Social and Environmental Entrepreneurs (SEE) is a left-of-center fiscal sponsor of start-up organizations which promote climate-change alarmism and radical-left views of America’s justice system and culture. Its mission is to provide back-office support for groups that it funds. As of February 6, 2020, it had provided financial and logistical assistance to about 120 groups. 
Despite its significant left-leaning positions and funding decisions, SEE’s largest outside contributions in 2017 and 2016 were to the pro-Israel Jewish group, Simon Wiesenthal Center; the grant was listed as a “donor-advised fund grant” on SEE’s 2016 tax return.   SEE has taken substantial funding from left-of-center institutional grantmakers including the David and Lucile Packard Foundation, the Sierra Club Foundation, and the California Endowment. 
Social and Environmental Entrepreneurs was founded in the late 1990s.  Its funding goes to groups which promote animal rights, left-wing views on race and gender, and environmentalist alarmism.
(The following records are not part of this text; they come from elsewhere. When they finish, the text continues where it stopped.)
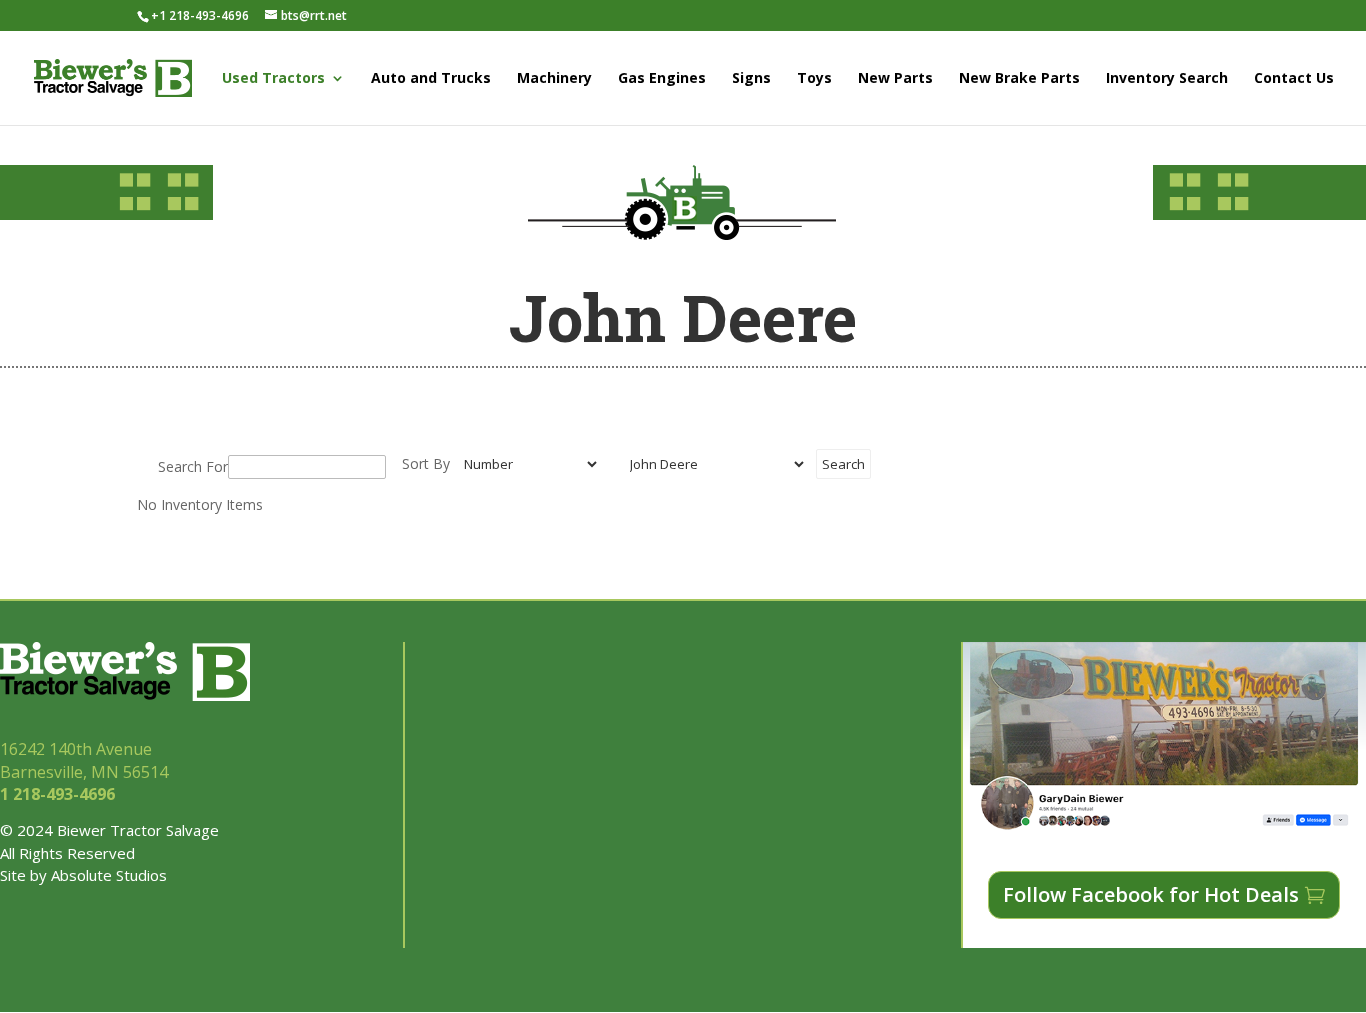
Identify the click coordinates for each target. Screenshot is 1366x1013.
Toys (814, 79)
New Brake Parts (1019, 79)
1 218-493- (59, 794)
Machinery (554, 79)
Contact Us (1294, 79)
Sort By (426, 463)
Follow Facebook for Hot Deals (1151, 894)
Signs (751, 79)
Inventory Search (1167, 79)
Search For (193, 466)
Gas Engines (662, 79)
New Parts (895, 79)
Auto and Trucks (431, 79)
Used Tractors (273, 79)
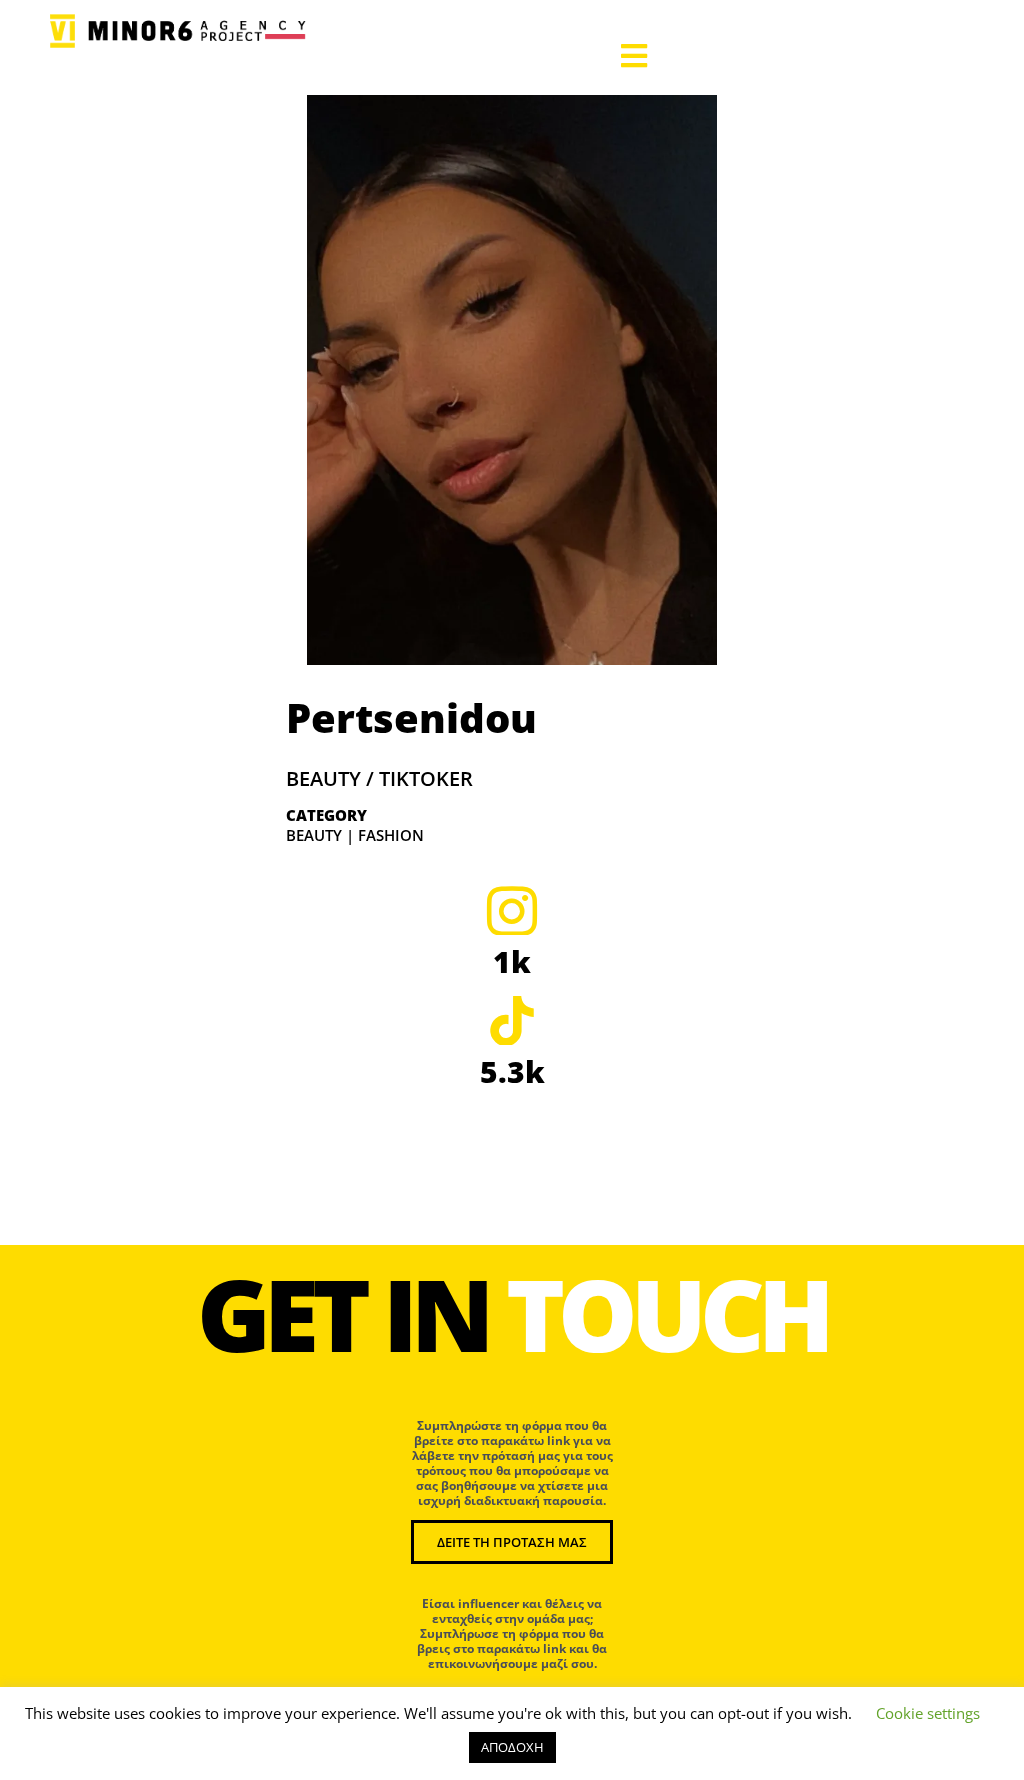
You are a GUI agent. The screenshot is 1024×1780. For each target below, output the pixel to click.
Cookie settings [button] (928, 1713)
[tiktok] (512, 1020)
It provides three distinct types of logistical support with its grants:
- Fiscal sponsorship to get groups officially recognized as non-profits to avoid taxes, apply for grants, and raise donor money more easily.  
- Organizational compliance to assist with filing IRS forms, procuring an annual audit, and providing legal and tax consultation in other areas of need.
- Administrative support such as insurance management, handling tax receipts, and providing internal policies on matters such as sexual conduct.
Fiscal sponsorship is SEE’s major form of getting involved with its start-ups. 
Social and Environmental Entrepreneurs’ donations went to a variety of groups in 2017, such as
- Female to Male International, a group supporting sex-reassignment procedures. SEE donated $30,000.
- New Orleans Workers Center for Racial Justice is a political labor advocacy group which received $70,000 from SEE. One of the Center’s core assertions is that Hurricane Katrina, which devastated New Orleans in 2005, was “man made.” 
- SEE’s largest donation in 2017 was $250,000 to the prominent pro-Israel Jewish non-profit, Simon Wiesenthal Center.  
One of many groups on SEE’s website which has its backing is We Re-Member. The group’s mission is to tie slavery to modern America’s racial challenges, and it describes America as a place of “transparent white supremacy and rising fascism.” 
Transforming Communities Initiative
One of Social and Environmental Entrepreneurs’ projects is its Transforming Communities Initiative. Launched in 2018, the Initiative had ground funding from a number of left-of-center organizations including George Soros’s Open Society Foundations. Its premise is that most criminal justice reform is aimed at jails, prisons, courts, and police. While the Initiative largely puts the blame for criminalization on police and the justice system, as opposed to lawbreakers, its purpose is to bring together individuals who want to help criminals and those impacted by criminals recover from the effects of violence and illegal behavior. 
Social and Environmental Entrepreneurs had significant gains in its annual revenues in the last decade. Revenues have gone from $3.3 million in 2010 to nearly $11.5 million in 2016 and over $16 million in 2017. Its expenses in 2016 were nine million dollars compared to $13.4 million in 2017. Its assets in 2016 totaled eight million dollars compared to $10.6 million in 2017. 
Social and Environmental Entrepreneurs’ Board of Directors have significant activist backgrounds focused on environmentalism and left-progressive social policy.  SEE founder and president Andrew Beath also founded EarthWays Foundation and other groups. After time as a real estate developer, Beath developed his activist network. He serves on a number of Boards of Directors for apolitical and partisan groups. 
SEE senior staff have significant backgrounds in professional and corporate work.  Executive director Jennifer Hoffman has been in her position for 15 years as of February 2020 and sits on a number of boards and advisory committees. She is the cosponsor of a quarterly gathering of regional non-profit sponsors in California. 
Trevis Bird spent 12 years in operations, events, and marketing at CBS Radio and other companies. He is SEE’s managing director.